Institute of Nanoscience and Nanotechnology, National Center for Scientific Research "Demokritos", Patr. Grigoriou E' & 27 Neapoleos str., 15341, AgiaParaskevi, Attikis, Greece.
Int J Pharm. 2017 Oct 15;531(2):595-605. doi: 10.1016/j.ijpharm.2017.05.062. Epub 2017 May 26.

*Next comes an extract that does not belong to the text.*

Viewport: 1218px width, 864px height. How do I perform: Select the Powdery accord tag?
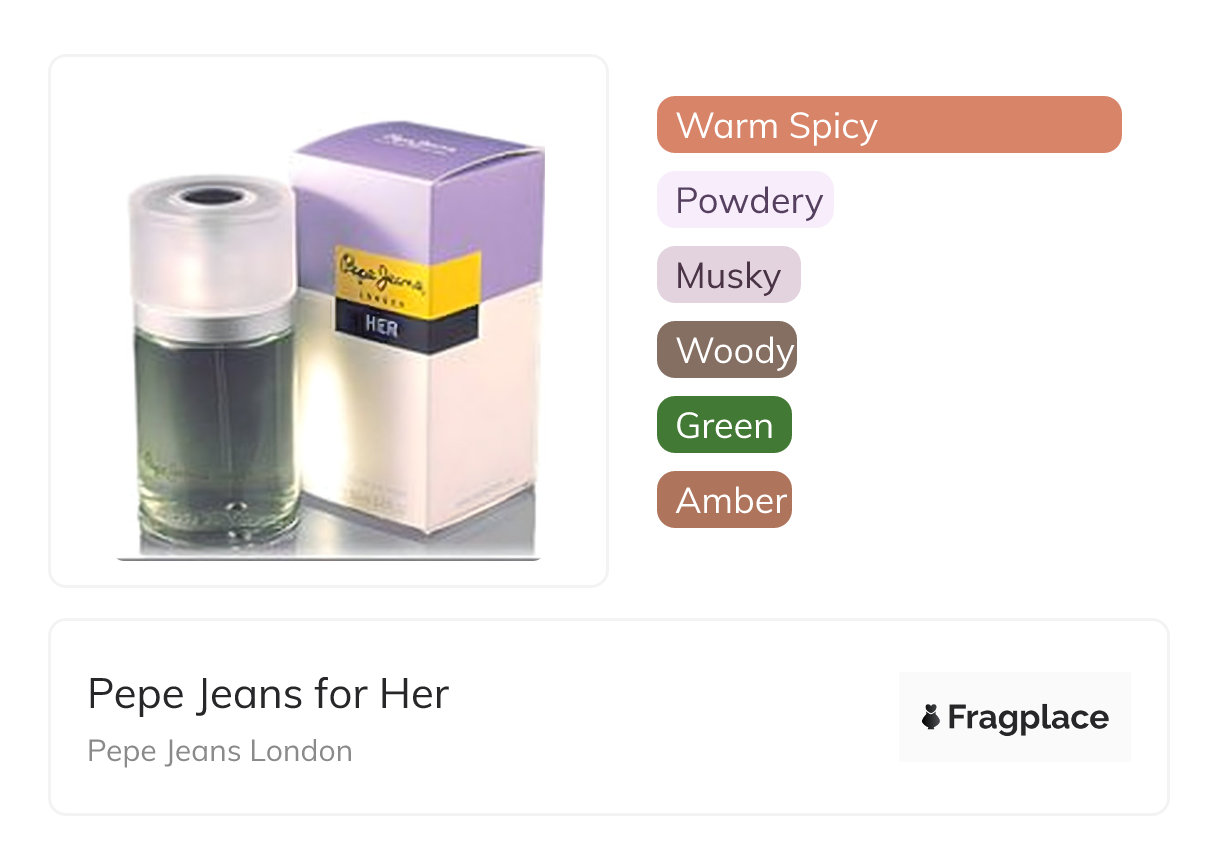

Cyclodextrins (CDs) and mesoporous silica particles (MSPs) have been combined as composite carriers for controlled antibiotic release. CDs were employed as "gatekeeper" agents and grafted onto MSPs to retain drug molecules inside the MSP carrier. A variety of CDs (unfunctionalized, positively charged and carboxymethylated) and three different coupling strategies (covalent binding, electrostatic adsorption and inclusion complexation) were systematically investigated for their ability to control the release of two antibiotic drugs, metronidazole and clofazimine. The drugs had significantly different physicochemical properties (metronidazole - small hydrophilic, clofazimine- large hydrophobic). We report for the first time on the encapsulation and characterization of metronidazole-loaded-MSP. Each CD coating strategy reduced the drug release rate in phosphate buffer compared to unmodified MSP (from 20% to 100% retained drug). Covalent binding and inclusion complex approaches were significantly more effective than electrostatically adsorbed CD. In particular, the novel inclusion complex based on host/guest interaction between benzyl-modified silica surface and α-CD proved to be very effective (60-100% retained drug amount). Using pharmaceutical manufacturing processes, our study shows that CD-MSP composites can retain both hydrophobic and hydrophilic antibiotic compounds with potential translation to triggered release formulation targeting bacterial infections in the colon and lower intestine.
环糊精(CDs)和介孔二氧化硅颗粒(MSPs)已被组合作为用于控制抗生素释放的复合载体。环糊精被用作“守门人”试剂并接枝到介孔二氧化硅颗粒上,以将药物分子保留在介孔二氧化硅颗粒载体内。系统地研究了多种环糊精(未官能化的、带正电荷的和羧甲基化的)以及三种不同的偶联策略(共价结合、静电吸附和包合络合)控制两种抗生素药物甲硝唑和氯法齐明释放的能力。这两种药物具有显著不同的物理化学性质(甲硝唑——小的亲水性,氯法齐明——大的疏水性)。我们首次报道了负载甲硝唑的介孔二氧化硅颗粒的包封和表征。与未修饰的介孔二氧化硅颗粒相比,每种环糊精包衣策略都降低了磷酸盐缓冲液中的药物释放速率(药物保留率从20%到100%)。共价结合和包合络合方法比静电吸附的环糊精显著更有效。特别是,基于苄基修饰的二氧化硅表面与α-环糊精之间的主客体相互作用的新型包合络合物被证明非常有效(药物保留量为60 - 100%)。利用药物制造工艺,我们的研究表明,环糊精 - 介孔二氧化硅颗粒复合材料可以保留疏水性和亲水性抗生素化合物,具有向靶向结肠和下肠道细菌感染的触发释放制剂转化的潜力。